Bug 1013413 - Allow updating validator hashes without redeployment, and ... #445

kmaglione · 2015-02-06T01:24:31Z

This depends on the related validator pull request which allows it to accept these checksums.

Some notes on particular changes:

When I tried to test these changes with DRF enabled, I came across a lot of brokenness. I think I wound up fixing a lot of code that only applies to three-legged auth and isn't actually used, and then fixed a few things that applied to three-legged auth and broke during my testing. I also left in some code for switching between three-legged and two-legged auth that can be removed if that's not something we'll ever be doing.

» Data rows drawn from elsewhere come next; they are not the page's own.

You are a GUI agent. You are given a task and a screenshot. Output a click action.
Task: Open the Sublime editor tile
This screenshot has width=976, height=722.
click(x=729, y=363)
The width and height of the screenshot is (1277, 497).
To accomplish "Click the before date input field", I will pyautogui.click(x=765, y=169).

In any case, since DRF is currently switched off, if those changes significantly complicate matters and might delay the review, I'll move most of them to a separate PR.

I also made some changes in api/views.py, namely APIView.__call__ that were necessary for an earlier implementation of my code, but aren't now. I'd be happy to remove them, if they're objectionable, but I think they're an improvement, so I've left them.

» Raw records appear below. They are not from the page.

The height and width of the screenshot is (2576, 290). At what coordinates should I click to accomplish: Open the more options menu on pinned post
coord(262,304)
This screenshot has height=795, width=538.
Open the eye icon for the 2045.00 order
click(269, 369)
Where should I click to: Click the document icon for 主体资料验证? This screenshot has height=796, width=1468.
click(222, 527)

I think the rest of this is pretty straightforward. The main changes are:

App and checksum metadata are now passed to the validator directly as python objects, rather than being written to intermediate files.
Checksum data now has a public page letting developers know what is and isn't supported.
Checksum data can be fetched and update via the API. I decided to go this route, rather than an admin page, mainly so we can update libraries routinely without requiring much manual process, but also because Marketplace has been going down the route of converting admin pages to API calls. I'm also considering adding a utility to the validator to fetch production checksums from AMO for local use.

mstriemer · 2015-03-03T20:34:03Z

apps/api/middleware.py

@@ -40,15 +40,25 @@ def process_request(self, request):
        if not hasattr(request, 'authed_from'):
            request.authed_from = []

+        three_legged = False


Mind putting this in settings instead?

mstriemer · 2015-03-03T21:21:24Z

Many test failures looking for libraries.json. I'm assuming because this isn't pointing at the right amo-validator version.

kmaglione · 2015-03-03T21:26:02Z

Yeah. I ran the tests against the correct validator version locally, but since we moved it to PyPI I can't update the version in this repo until that gets published.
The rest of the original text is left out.